* Tarefas e exercícios
A: Responda com base no trecho para leitura:
(i) Qual lei alterou a Lei nº 6.015/73 e facilitou as retificações pela via extrajudicial?
(ii) Perante quem a retificação extrajudicial é feita diretamente?
(iii) Em qual artigo está previsto o procedimento administrativo de retificação?
B: Segundo o trecho para leitura, em quais situações do registro ou da averbação cabe a retificação? Liste todas.
C: Transcreva do trecho para leitura a parte que vai de "Com efeito, sobre" até "2004) Art. 213.", incluindo esta última.

* Trecho para leitura
A Lei nº 6.015/73, especialmente após as alterações promovidas pela Lei nº 10.931/2004, facilitou a realização de retificações pela via extrajudicial, diretamente perante o Oficial de Registro de Imóveis, desde que preenchidos os requisitos legais.
Com efeito, sobre a retificação de área e identificação do imóvel, estabelece a Lei nº 6.015/1973: Art. 212.
Se o registro ou a averbação for omissa, imprecisa ou não exprimir a verdade, a retificação será feita pelo Oficial do Registro de Imóveis competente, a requerimento do interessado, por meio do procedimento administrativo previsto no art. 213, facultado ao interessado requerer a retificação por meio de procedimento judicial. (Redação dada pela Lei nº 10.931, de 2004) Art. 213.

* Material fornecido

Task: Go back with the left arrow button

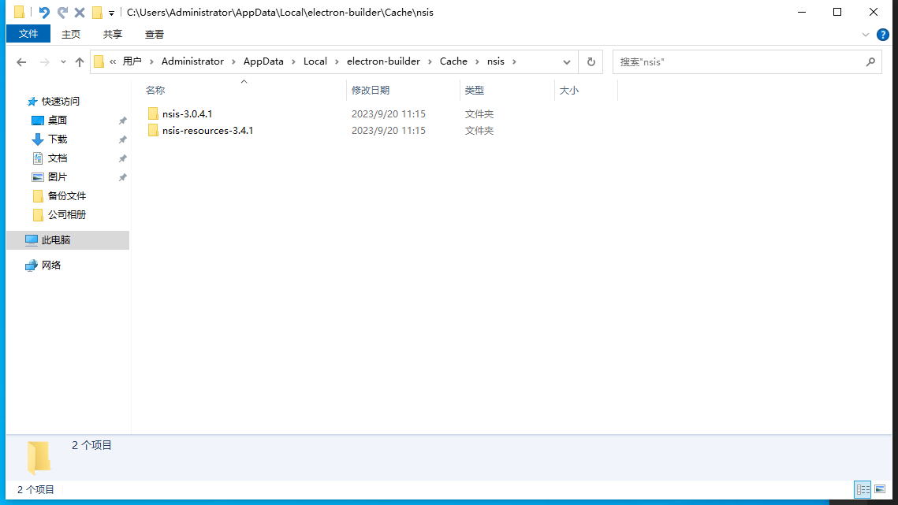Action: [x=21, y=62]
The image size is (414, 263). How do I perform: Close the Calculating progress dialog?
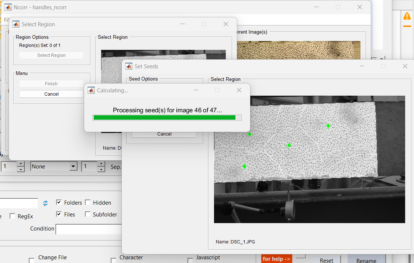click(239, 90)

* Gabarito
A:
(i) A Lei nº 10.931/2004.
(ii) Perante o Oficial de Registro de Imóveis.
(iii) No art. 213.

B: Quando o registro ou a averbação for omissa, for imprecisa ou não exprimir a verdade.

C:
Com efeito, sobre a retificação de área e identificação do imóvel, estabelece a Lei nº 6.015/1973: Art. 212.
Se o registro ou a averbação for omissa, imprecisa ou não exprimir a verdade, a retificação será feita pelo Oficial do Registro de Imóveis competente, a requerimento do interessado, por meio do procedimento administrativo previsto no art. 213, facultado ao interessado requerer a retificação por meio de procedimento judicial. (Redação dada pela Lei nº 10.931, de 2004) Art. 213.